Board index » delphi » Enhanced text file accessing in TP

Enhanced text file accessing in TP

Hello!

I'm working with a LARGE text file in one of my programs.  The file is
probably about 300 lines long with each line between 40 and 250 chars long...
So rather than trying to read it all in at once (because of the 64kb limit),
i've been reading it in page at a time, as needed.

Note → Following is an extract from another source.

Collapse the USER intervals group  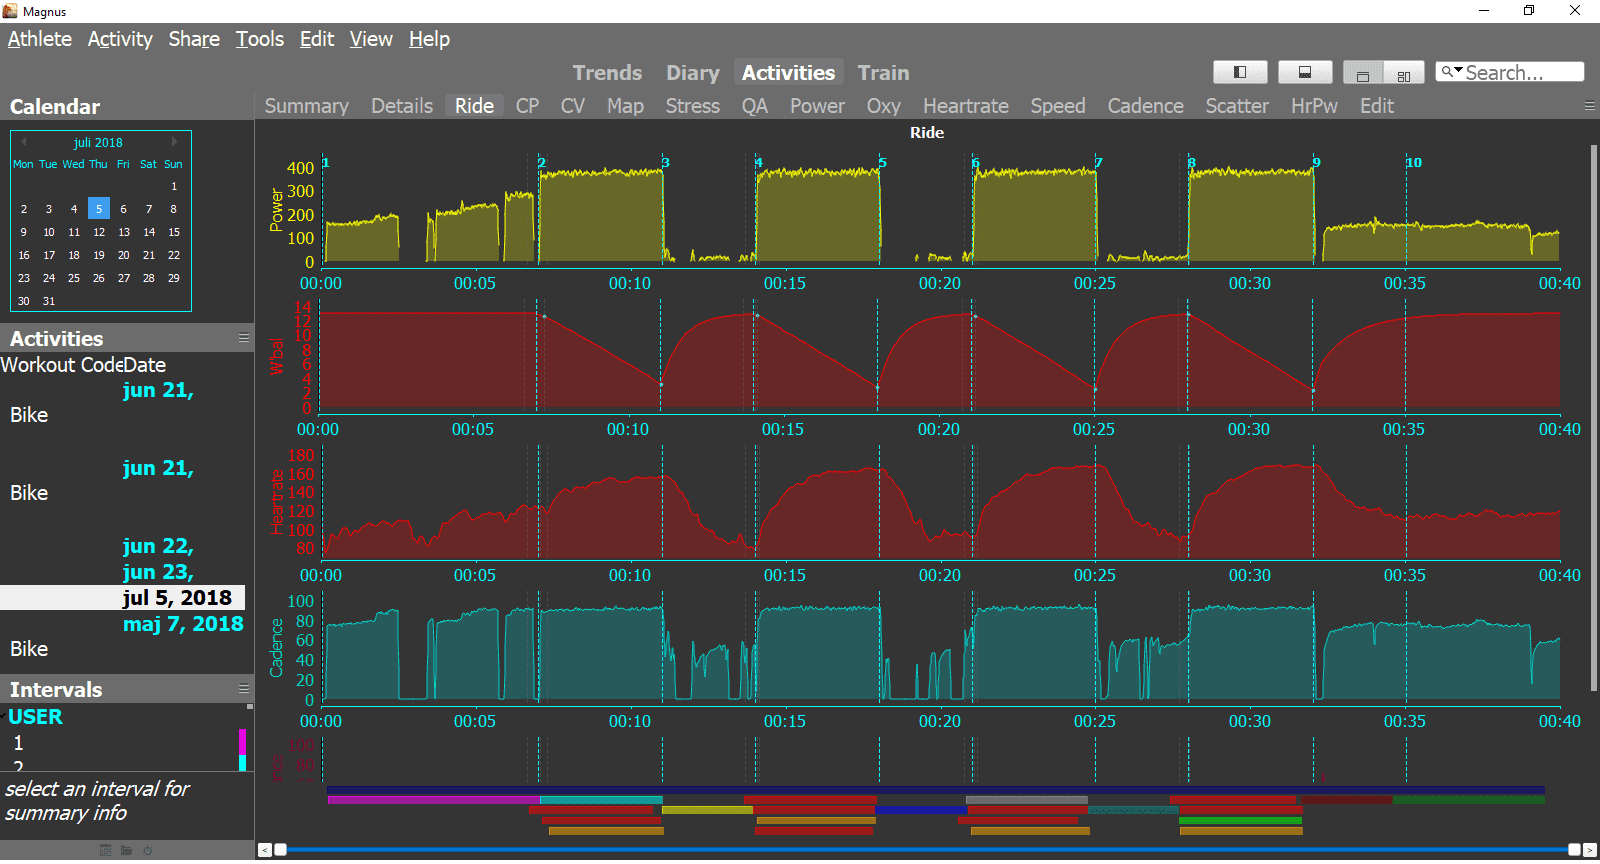[x=4, y=714]
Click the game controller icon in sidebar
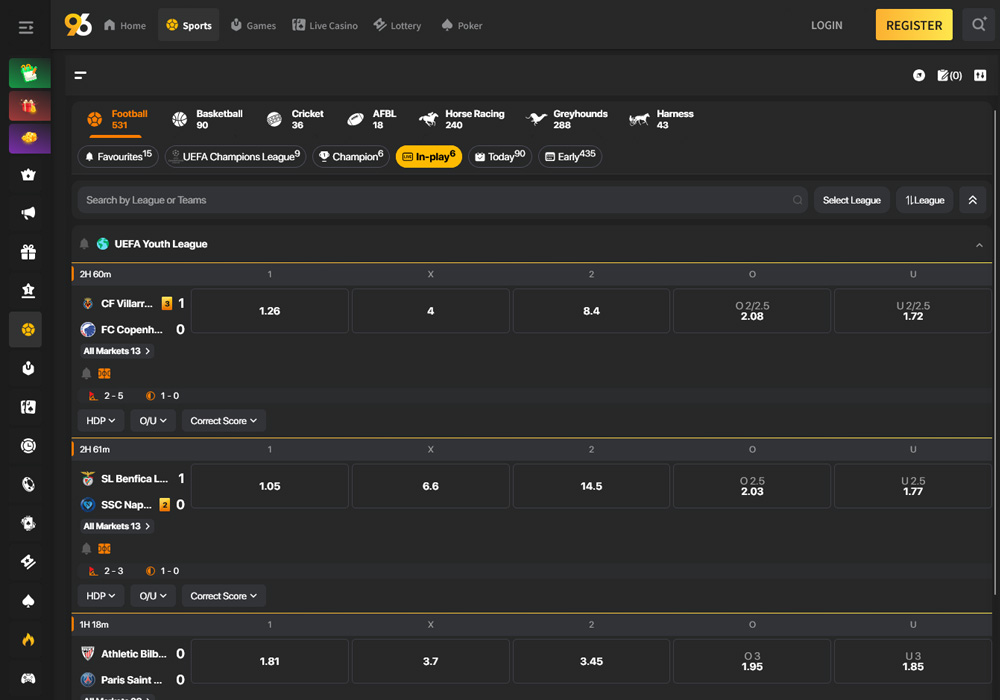This screenshot has height=700, width=1000. (x=28, y=679)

The problem is, I need to WRITE each page back to the text file before loading
the next one, and using TP 7.0's internal text file handling, I cannot do
that since Append will open the file as read only and Reset will open the file
as write only.

Could someone please supply some code for opening text files in RANDOM access
mode?  Or could someone supply the interrupt information to do this?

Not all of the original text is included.